The Unexpected New Winners in the Global Energy War

Western nations are forging unusual alliances to replace natural gas from Russia; ‘We pushed the accelerator to the maximum’

A natural-gas facility in the Sahara in Algeria. ENI

BIR REBAA, Algeria—Once-obscure corners of the energy world, from offshore Congo to Azerbaijan, are booming as Europe finds new sources of natural gas to replace the Russian supplies that once powered the continent. The shift is redrawing the world’s energy map at a rapid clip.

In Bir Rebaa, deep in the Sahara, the Italian energy company Eni and Algeria’s state-owned energy company are drilling dozens of wells, producing gas from previously untapped fields in a matter of months.

Three pipelines beneath the Mediterranean Sea connect Algeria’s vast gas reserves to Europe. For much of the last decade, Russian gas giant Gazprom had kept prices low, pushing suppliers like Algeria out of the European market.

Algeria has long had a strong alliance with Russia, buying large amounts of weapons from Moscow. Europe’s sudden thirst for Algerian natural gas is challenging that relationship. 

“We have friendship and political ties, but business is business,” Mohamed Arkab, Algeria’s energy minister, said in an interview.

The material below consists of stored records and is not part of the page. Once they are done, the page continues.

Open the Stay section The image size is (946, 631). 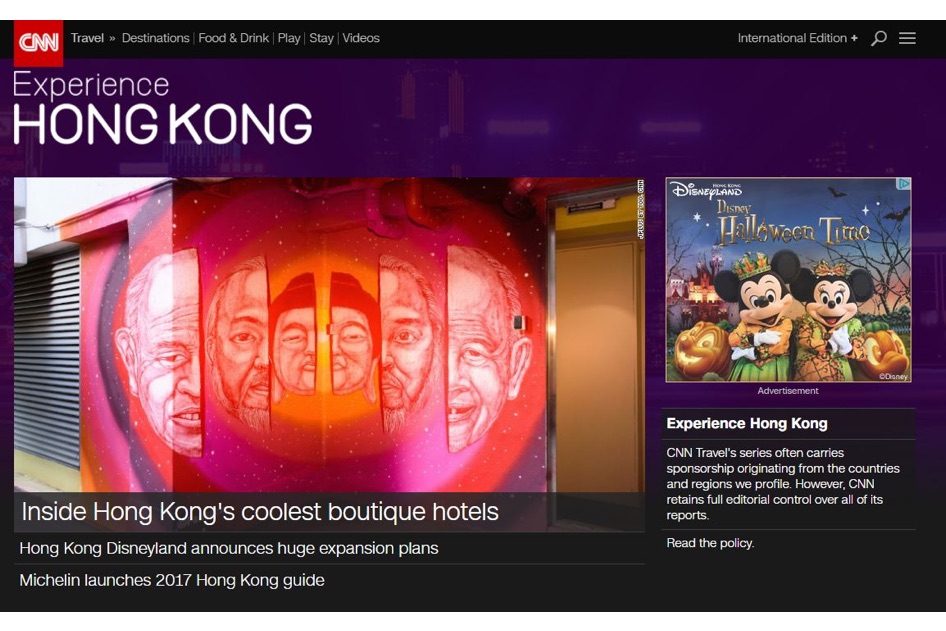coord(321,38)
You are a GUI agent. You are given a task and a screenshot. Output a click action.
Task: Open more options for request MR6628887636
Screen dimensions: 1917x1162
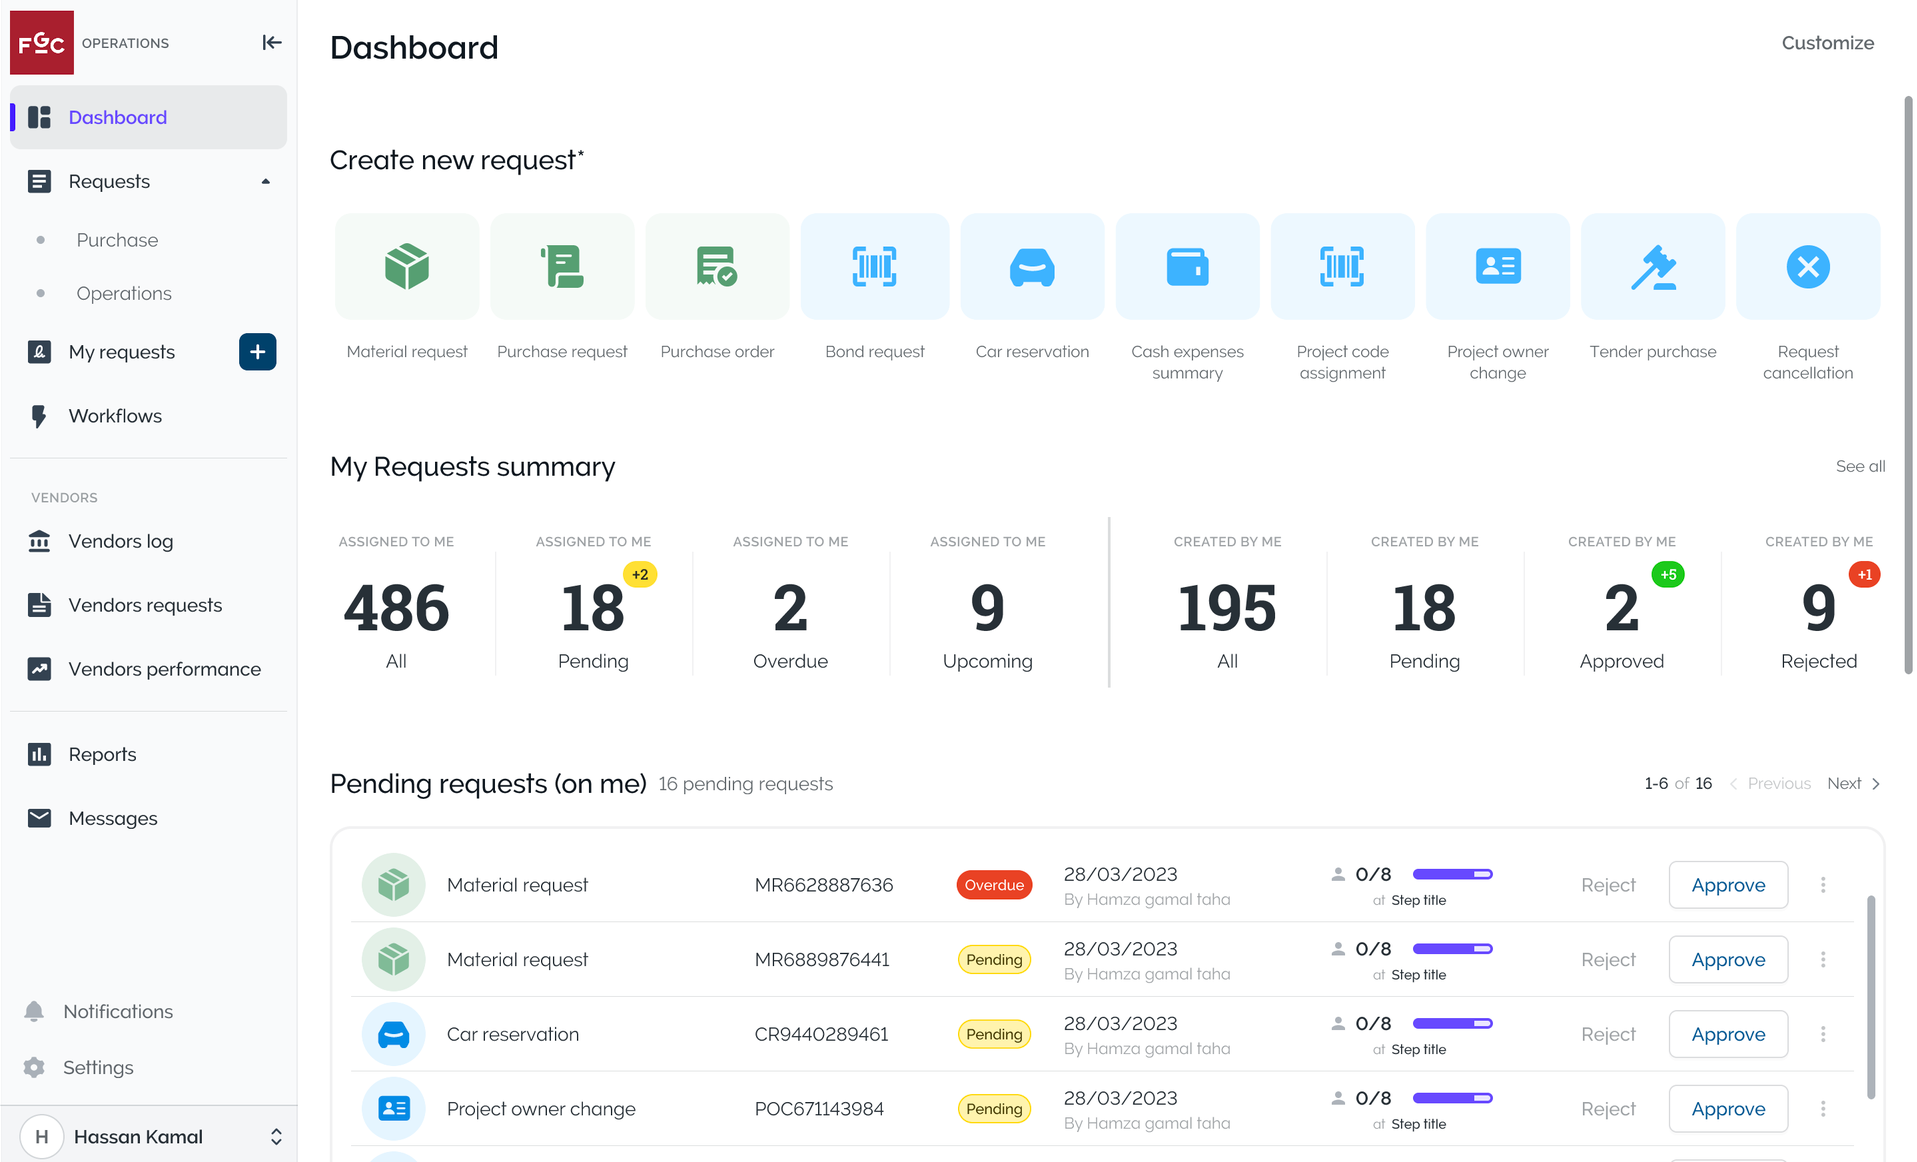click(1822, 885)
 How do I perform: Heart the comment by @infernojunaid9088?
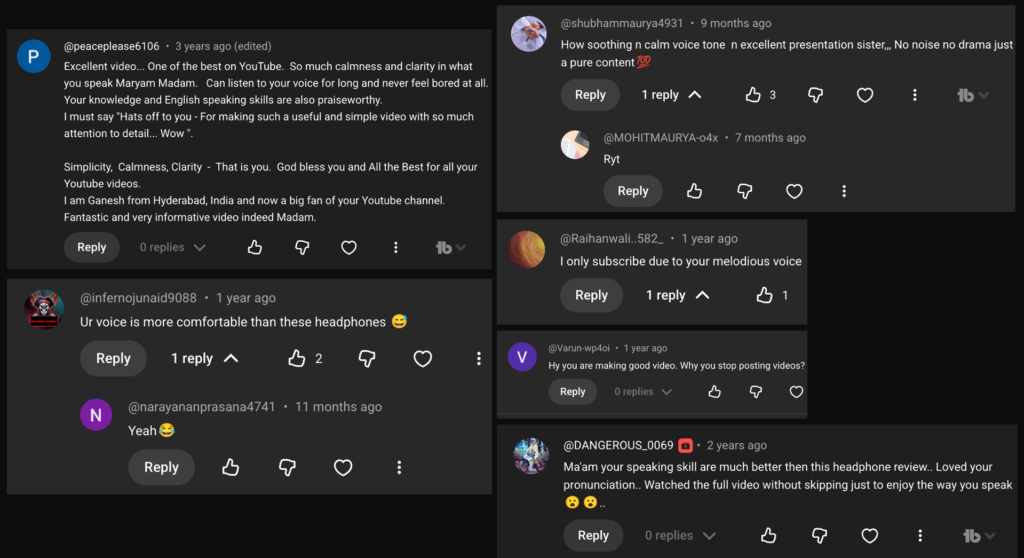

Algerian officials are negotiating new gas deals with buyers in Germany, the Netherlands and elsewhere in Europe. Italy’s Eni is making major investments in Algerian production. The Algerian government is in talks with U.S. giants Chevron and Exxon Mobil on deals that would enable the companies to produce gas in the country for the first time.

A consortium led by London-based BP is boosting gas production in Azerbaijan, located in the former Soviet republic in the Caucasus. A 2,100-mile string of pipelines connects Azerbaijan to the heel of Italy. Azeri officials say they are ahead of schedule on a pledge to double gas deliveries to Europe by 2027. 

Eni is close to producing liquefied natural gas from a facility floating off the coast of Congo.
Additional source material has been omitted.